Incident Detection with Pruned Residual Multilayer Perceptron Networks
Mohamad Soubra, Marek Kisiel-Dorohinicki, Marcin Kurdziel, Marek Zachara
DOI: http://dx.doi.org/10.15439/2023F6021
Citation: Proceedings of the 18th Conference on Computer Science and Intelligence Systems, M. Ganzha, L. Maciaszek, M. Paprzycki, D. Ślęzak (eds). ACSIS, Vol. 35, pages 1143–1148 (2023)
Abstract. Internet of things (IoT) has opened new horizons in connecting all sorts of devices to the internet. However, continuous demand for connectivity increases the cybersecurity risks, rendering IoT devices more prone to cyberattacks. At the same time, rapid advances in Deep Learning (DL)-based algorithms provide state-of-the-art results in many classification tasks, including classification of network traffic or system logs.
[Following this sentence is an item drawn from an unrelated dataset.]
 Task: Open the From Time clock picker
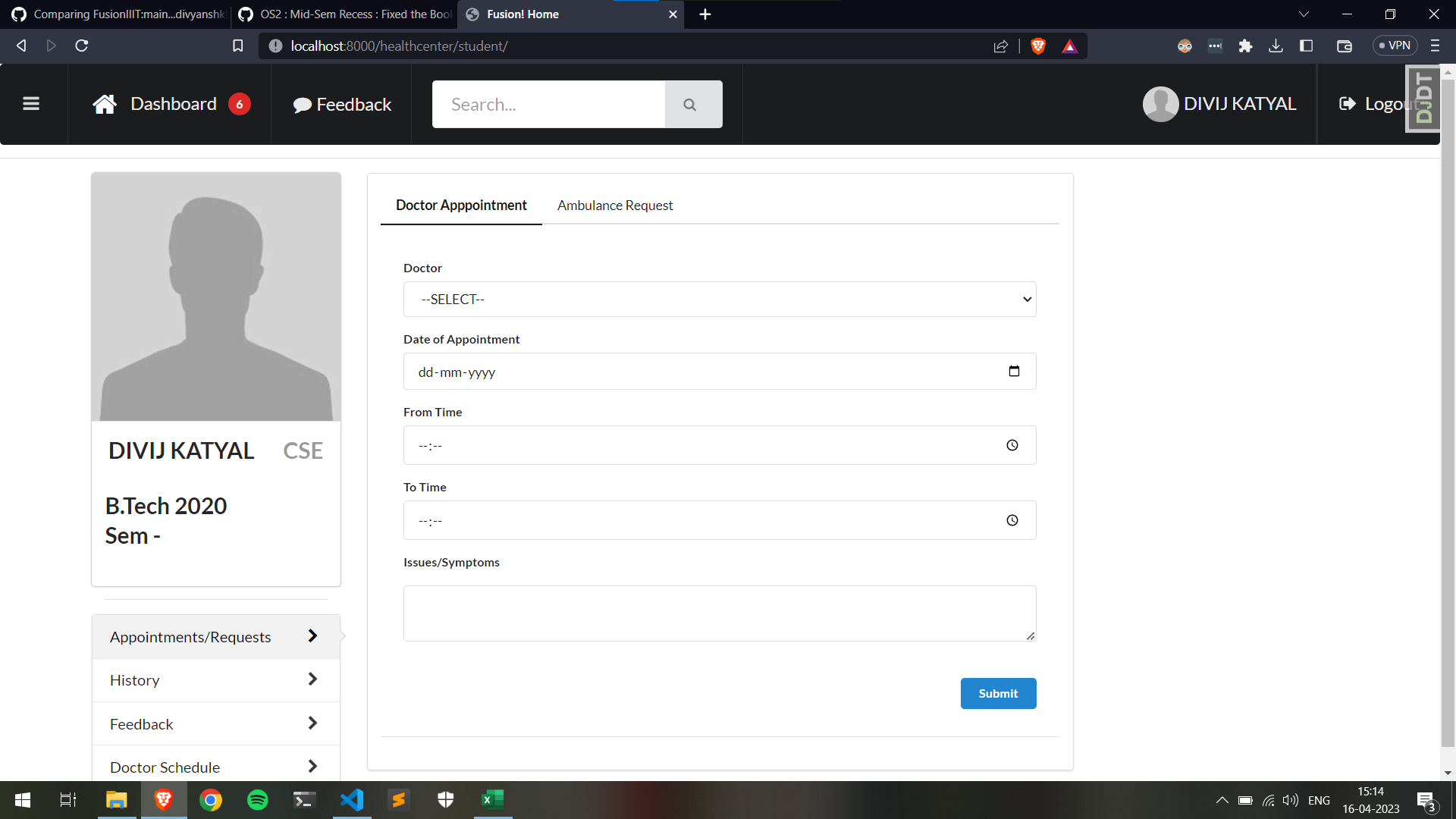click(x=1012, y=446)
That said, deep learning algorithms are considered computationally expensive as they require substantial processing and storage capacity. Sadly, IoT devices have limited resources, making renowned DL models hard to implement in this environment. In this paper we present a Residual Neural Network inspired DL-based Intrusion Detection System (IDS) that incorporates weight pruning to make the model more compact in size and resource consumption. Additionally, the proposed system leverages feature selection algorithms to reduce the feature-space size. The model was trained on the NSL-KDD dataset benchmark. Experimental results show that the proposed system is effective, being able to classify network traffic with an F1 score of up to 98.9\% before the pruning and an F1 score of up to 97.5\% after pruning 90\% of network weights.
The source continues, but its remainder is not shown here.